At the end of March, Senator Schumer announced a “historic collaboration” involving IBM that “positions Upstate New York for even more semiconductor manufacturing jobs”, backed by federal funding. That’s after a year in which IBM laid off workers in New York once again.
Over a decade ago, IBM employed 130,000 Americans. These days, it employs less than 100,000 Americans, but has 130,000 employees in India. In a 2016 op-ed, Rometty claimed that, “we have thousands of open positions at any given moment, and we intend to hire about 25,000 professionals in the next four years in the United States.”
These claims are impossible to measure because IBM has refused to disclose its American job numbers since 2010, and refuses to often even identify the size of its layoffs, but there’s no apparent evidence of such growth by IBM in the United States. IBM’s latest layoffs last year have been reported by the Wall Street Journal using its sources as being in the thousands.
One estimate suggests IBM killed 20,000 American jobs in the last decade for employees over the age of 40, and moved those jobs over to India while violating age discrimination laws.

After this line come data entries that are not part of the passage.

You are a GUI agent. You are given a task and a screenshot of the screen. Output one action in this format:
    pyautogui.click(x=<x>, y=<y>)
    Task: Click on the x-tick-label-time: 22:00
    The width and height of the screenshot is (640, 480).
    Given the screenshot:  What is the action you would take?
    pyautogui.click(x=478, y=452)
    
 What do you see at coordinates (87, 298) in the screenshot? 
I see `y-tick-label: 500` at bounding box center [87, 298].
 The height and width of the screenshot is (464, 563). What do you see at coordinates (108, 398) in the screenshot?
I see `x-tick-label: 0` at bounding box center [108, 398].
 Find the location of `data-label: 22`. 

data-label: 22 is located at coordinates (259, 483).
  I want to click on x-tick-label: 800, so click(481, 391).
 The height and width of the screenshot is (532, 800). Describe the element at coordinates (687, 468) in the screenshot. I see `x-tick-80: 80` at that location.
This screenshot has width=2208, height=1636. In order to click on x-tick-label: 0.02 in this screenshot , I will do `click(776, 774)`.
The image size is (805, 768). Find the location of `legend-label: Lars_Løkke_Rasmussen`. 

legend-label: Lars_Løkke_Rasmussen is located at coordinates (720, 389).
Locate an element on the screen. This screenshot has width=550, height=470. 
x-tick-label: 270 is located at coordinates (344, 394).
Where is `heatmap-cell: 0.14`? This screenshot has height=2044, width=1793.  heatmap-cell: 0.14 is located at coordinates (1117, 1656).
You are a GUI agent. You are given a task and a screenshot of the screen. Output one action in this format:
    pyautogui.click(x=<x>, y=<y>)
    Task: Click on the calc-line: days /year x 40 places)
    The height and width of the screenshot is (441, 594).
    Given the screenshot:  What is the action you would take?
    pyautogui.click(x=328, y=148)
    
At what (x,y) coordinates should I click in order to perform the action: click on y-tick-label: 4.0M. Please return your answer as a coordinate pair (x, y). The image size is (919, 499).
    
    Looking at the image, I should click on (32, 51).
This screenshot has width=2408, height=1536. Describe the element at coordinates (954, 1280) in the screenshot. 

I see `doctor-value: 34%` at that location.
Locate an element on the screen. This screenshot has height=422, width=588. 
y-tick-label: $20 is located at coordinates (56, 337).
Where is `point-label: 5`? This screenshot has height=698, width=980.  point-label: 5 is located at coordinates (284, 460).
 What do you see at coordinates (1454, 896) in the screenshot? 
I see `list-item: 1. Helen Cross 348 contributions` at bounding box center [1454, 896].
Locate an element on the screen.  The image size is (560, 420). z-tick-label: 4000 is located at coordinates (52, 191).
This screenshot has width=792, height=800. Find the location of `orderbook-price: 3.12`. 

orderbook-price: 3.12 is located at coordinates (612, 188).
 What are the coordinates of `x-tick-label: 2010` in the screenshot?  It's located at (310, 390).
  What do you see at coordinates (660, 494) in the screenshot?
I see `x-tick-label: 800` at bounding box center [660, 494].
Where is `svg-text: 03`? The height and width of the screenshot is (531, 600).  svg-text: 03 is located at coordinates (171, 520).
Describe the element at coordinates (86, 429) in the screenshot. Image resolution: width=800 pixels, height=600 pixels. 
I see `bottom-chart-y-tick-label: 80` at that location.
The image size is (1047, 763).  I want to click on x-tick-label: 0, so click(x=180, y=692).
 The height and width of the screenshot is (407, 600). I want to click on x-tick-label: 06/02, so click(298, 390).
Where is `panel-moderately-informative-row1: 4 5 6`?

IBM’s new focus on hiring millennials and firing older workers was partly blamed on Rometty.
New York politicians have been mostly uninterested in these claims while writing more checks and promising another boom in IBM jobs that never actually materializes, but does end up helping out Cuomo’s donors.
IBM claims that its vaccine passport can be trusted, and that personal data is safe with its setup, yet the tech giant provides curiously little information about its arrangement with New York.
The Excelsior Pass is the first major vaccine passport field test in America. It is a system that will inescapably discriminate by personal health, disability, race, and other criteria. It’s an arrangement between a scandal-ridden governor and a company that has played a role in at least one of his major scandals for which no information, except press releases, is available.
Both Cuomo and IBM have inculcated a paranoid culture of secrecy about the most basic details of their operations, while barraging the media with endless press releases.
The public deserves to know the details of Cuomo’s vaccine passport deal. Cuomo and IBM want to control the movements of millions of New Yorkers, but they don’t seem to want New Yorkers to know anything about the arrangement for this vaccine passport pilot program.
The Excelsior Pass will shape the future of vaccine passports in America. That’s why it’s important to know everything about it. And yet the same media that refused to ask any of the tough questions about Cuomo’s mishandling of the pandemic, is now eager to report on his sexual harassment scandals, but still won’t ask any real questions about his vaccine passport.